■ **Texte de lecture**:
----------------
Autoactu nous a décrit mercredi les évolutions importantes que Stellantis entend implémenter à son organisation commerciale en France.
Le lendemain, nous apprenions que, au moment même où ces évolutions qui inquiètent les réseaux s’opèrent, une précédente réorganisation concernant la logistique véhicule "tourne au fiasco".

Ces deux évolutions interviennent dans un contexte où le management de Stellantis a largement confirmé en résiliant son réseau et en lui proposant des contrats d’agents ce que les observateurs pressentaient depuis plusieurs mois ou années : la distribution est, après l’organisation de la conception, des usines et des achats, le nouveau terrain sur lequel les "psychopathes de la performance" que Carlos Tavares demande à ses top managers d’être doivent exercer leurs talents.

Ceci signifie qu’il y a, chez Stellantis, une espèce "d’extension du domaine de la lutte" pour les profits et que les calculs "à l’euro près" qui ont été faits depuis l’arrivée de C. Tavares en janvier 2014 pour contrôler les prix de revient de fabrication et rationaliser les catalogues, la gestion des plateformes, les achats et les usines doivent désormais concerner la logistique aval, le commerce et la distribution.

Il y a là, dans les traditions de l’industrie, une certaine nouveauté car, historiquement, sans jamais négliger leur distribution, les constructeurs ont, en la déléguant à des investisseurs indépendants, renoncé à exercer sur elle un contrôle aussi pointilleux que celui qu’ils exerçaient sur leurs usines. A. Sloan, le patron de GM de 1923 à 1956, s’en expliqua dans ses mémoires Mes années à la General Motors parues en 1963 en indiquant que le fait qu’il faille pour vendre un VN, reprendre un VO, rendait l’opération trop complexe pour bien la contrôler en central. Il écrivait ainsi à ce sujet (1) :
"Quand la reprise des VO a commencé à faire partie intégrante de notre paysage dans les années 20, le commerce des automobiles a cessé d’être un acte de vente ordinaire pour devenir affaire de négociation. La tâche consistant à organiser et à superviser les milliers d’opérations complexes rendues nécessaires par ce type de commercialisation des produits aurait été ardue pour le constructeur. La vente sous forme de négociation est un art qui ne s’intègre pas facilement dans le cadre habituel des organisations de type managérial." (2)
----------------
■ **Objectif visé**:
Dites si chacune des affirmations suivantes concorde avec le texte sur Stellantis. Répondez par oui ou par non et citez les mots exacts du texte qui permettent de trancher.
(a) Carlos Tavares est arrivé en janvier 2014.
(b) Les mémoires d'A. Sloan ont paru en 1973.
(c) Historiquement, les constructeurs contrôlaient leur distribution aussi minutieusement que leurs usines.

Entrées de données collectées:
----------------
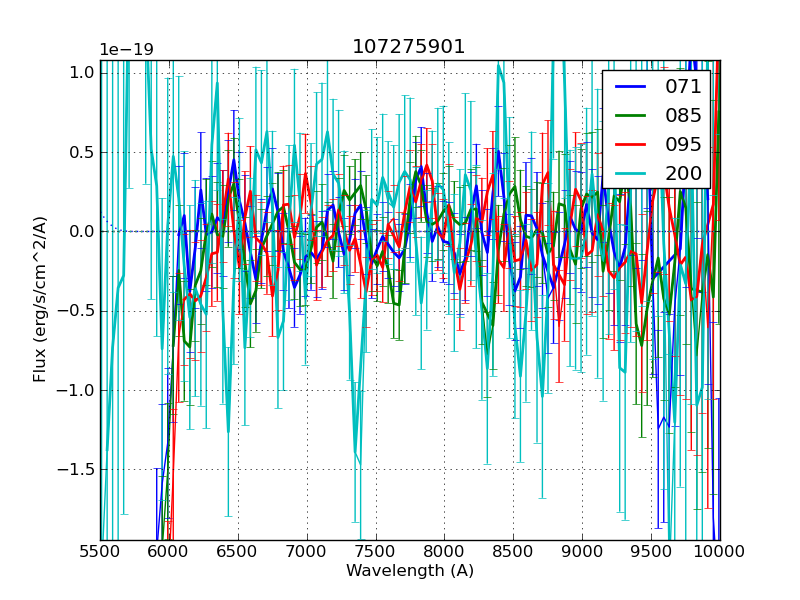Click the −1.5 y-axis tick label
This screenshot has width=800, height=600.
click(x=76, y=469)
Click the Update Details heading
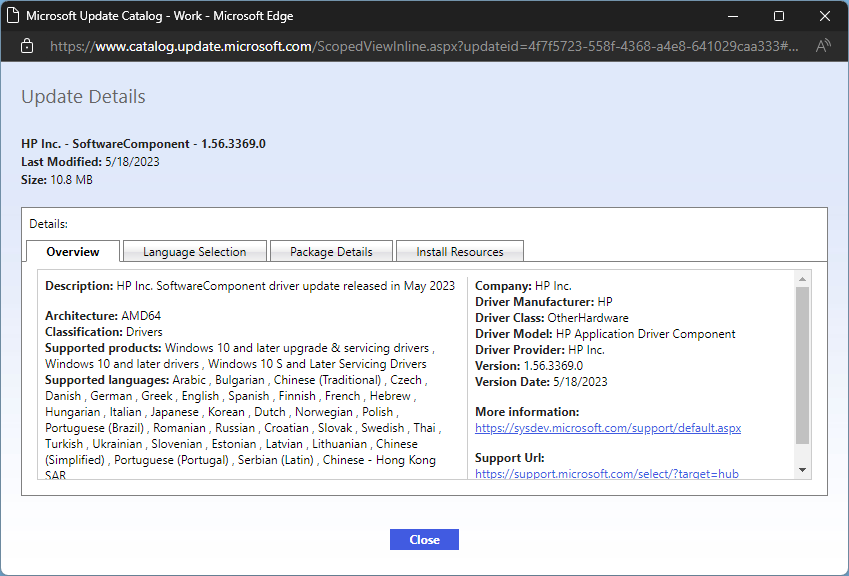Screen dimensions: 849x576 [83, 97]
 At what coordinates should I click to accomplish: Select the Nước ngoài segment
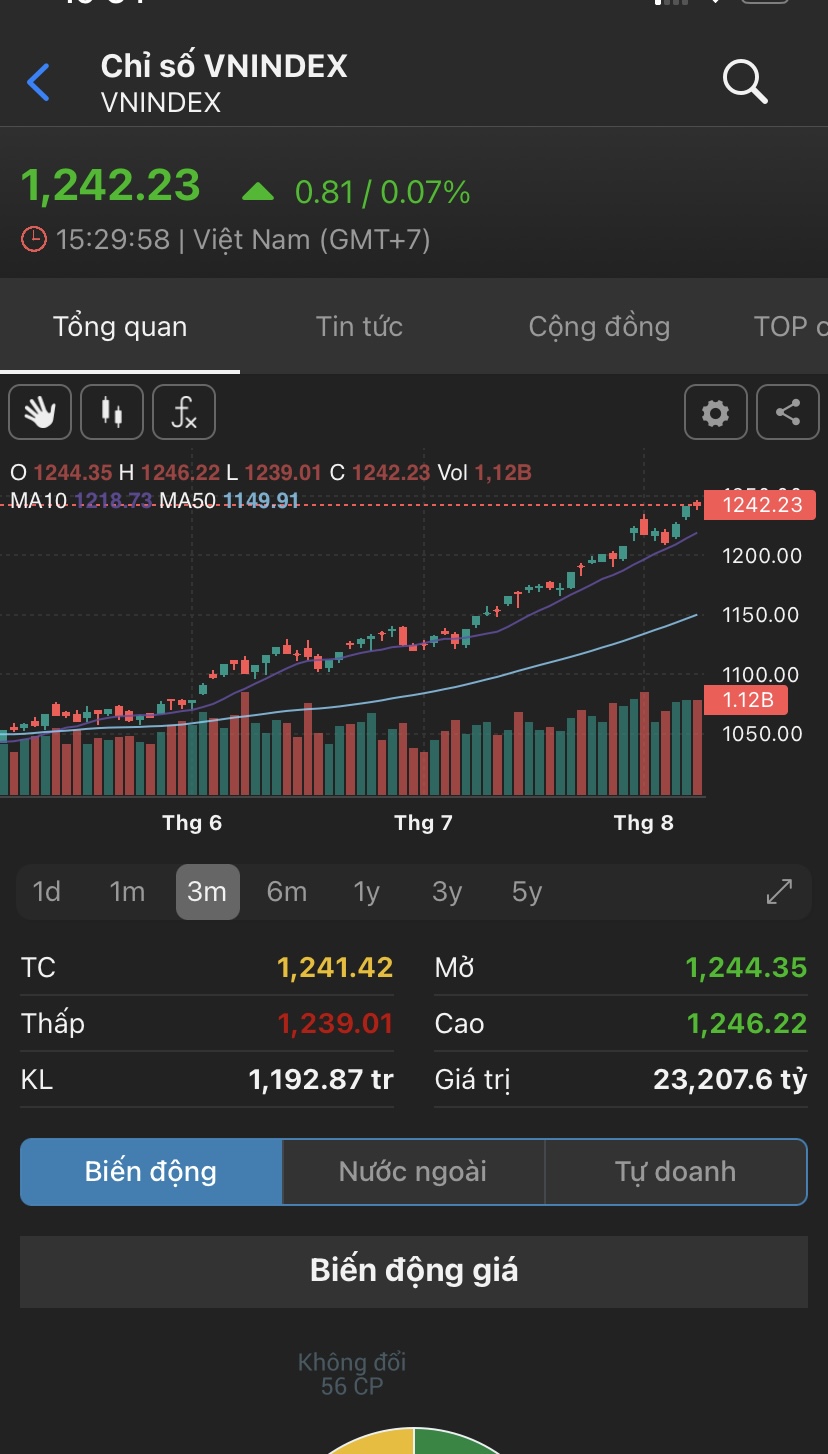[x=413, y=1172]
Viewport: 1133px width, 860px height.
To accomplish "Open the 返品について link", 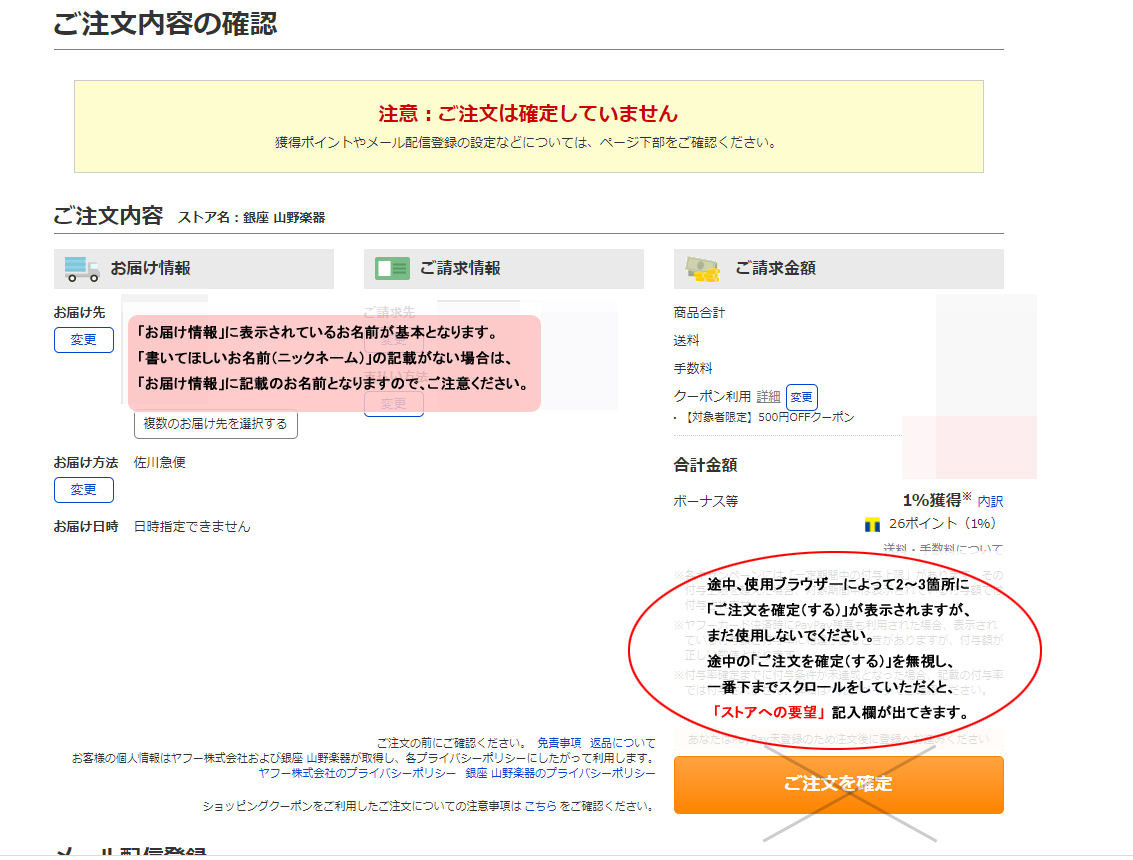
----------------
■ **Réponse attendue**:
(a) Oui : « depuis l’arrivée de C. Tavares en janvier 2014 ».
(b) Non : « Mes années à la General Motors parues en 1963 ».
(c) Non : « renoncé à exercer sur elle un contrôle aussi pointilleux que celui qu’ils exerçaient sur leurs usines ».